**GIVEN EXERCISE**. Rewrite the data, starting at the line that contains "The width and" and ending after the line that contains "point(444,289)", with "screenshot" changed to "image" and nothing else altered. Omit the pictures from your answer.

**DATA SHOWN**.
----
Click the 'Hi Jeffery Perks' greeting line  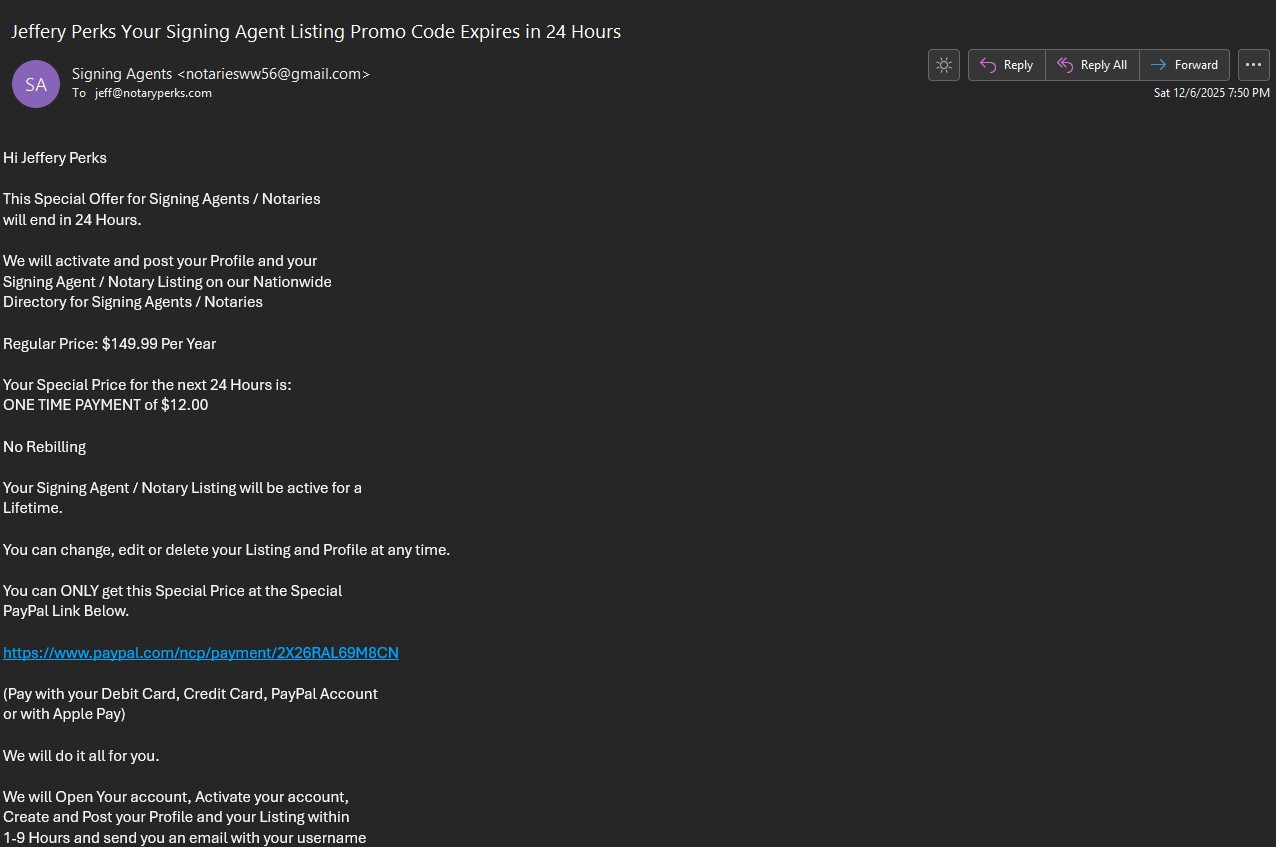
----
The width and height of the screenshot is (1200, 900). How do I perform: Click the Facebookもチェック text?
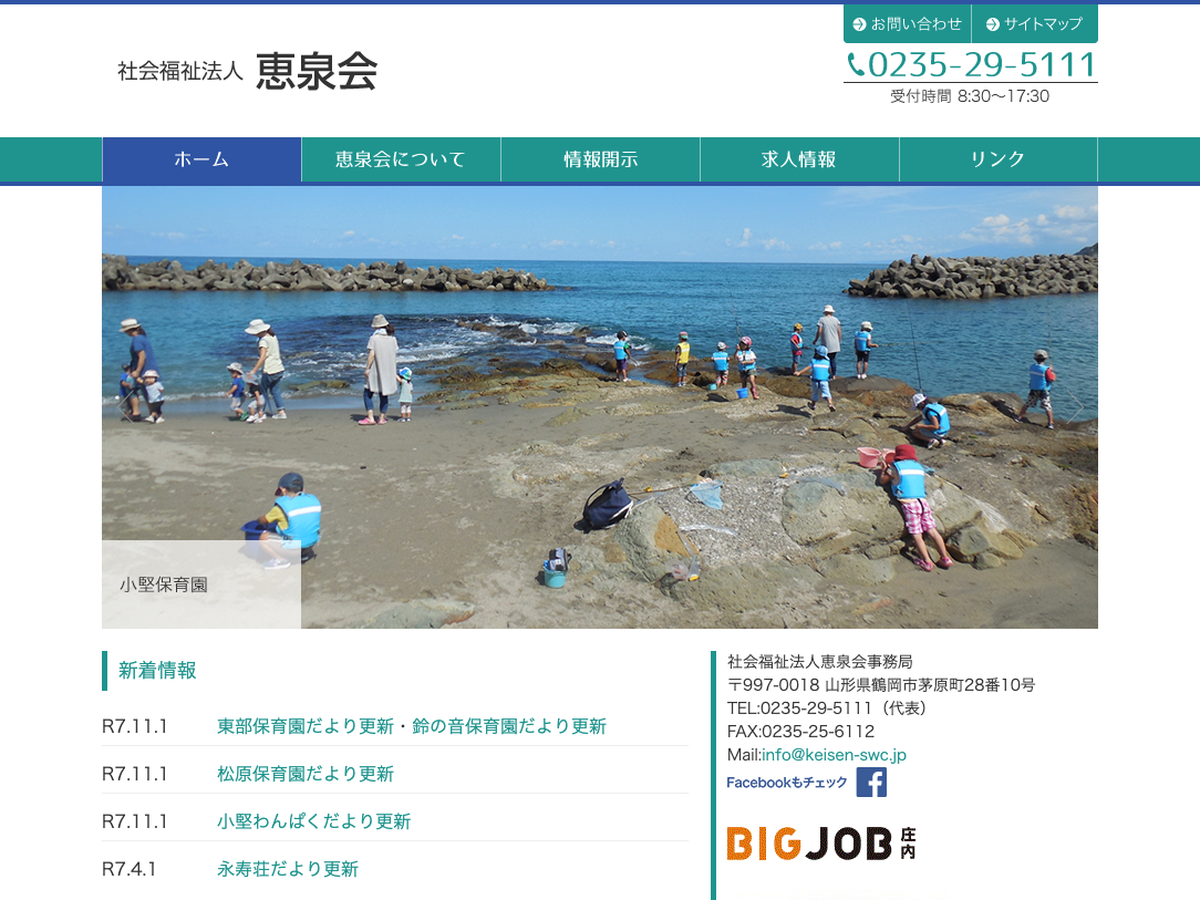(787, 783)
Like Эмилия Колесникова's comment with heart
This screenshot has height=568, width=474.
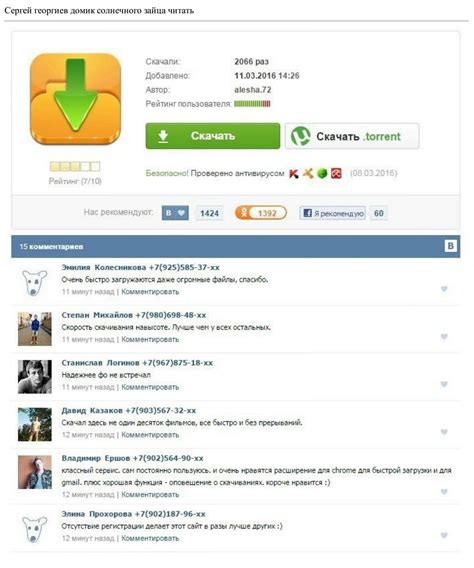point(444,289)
----
**RESPONSE FOR THIS EXERCISE**.
The width and height of the image is (1200, 900). How do I perform: Click the Facebookもチェック text?
(787, 783)
Like Эмилия Колесникова's comment with heart
This image has height=568, width=474.
point(444,289)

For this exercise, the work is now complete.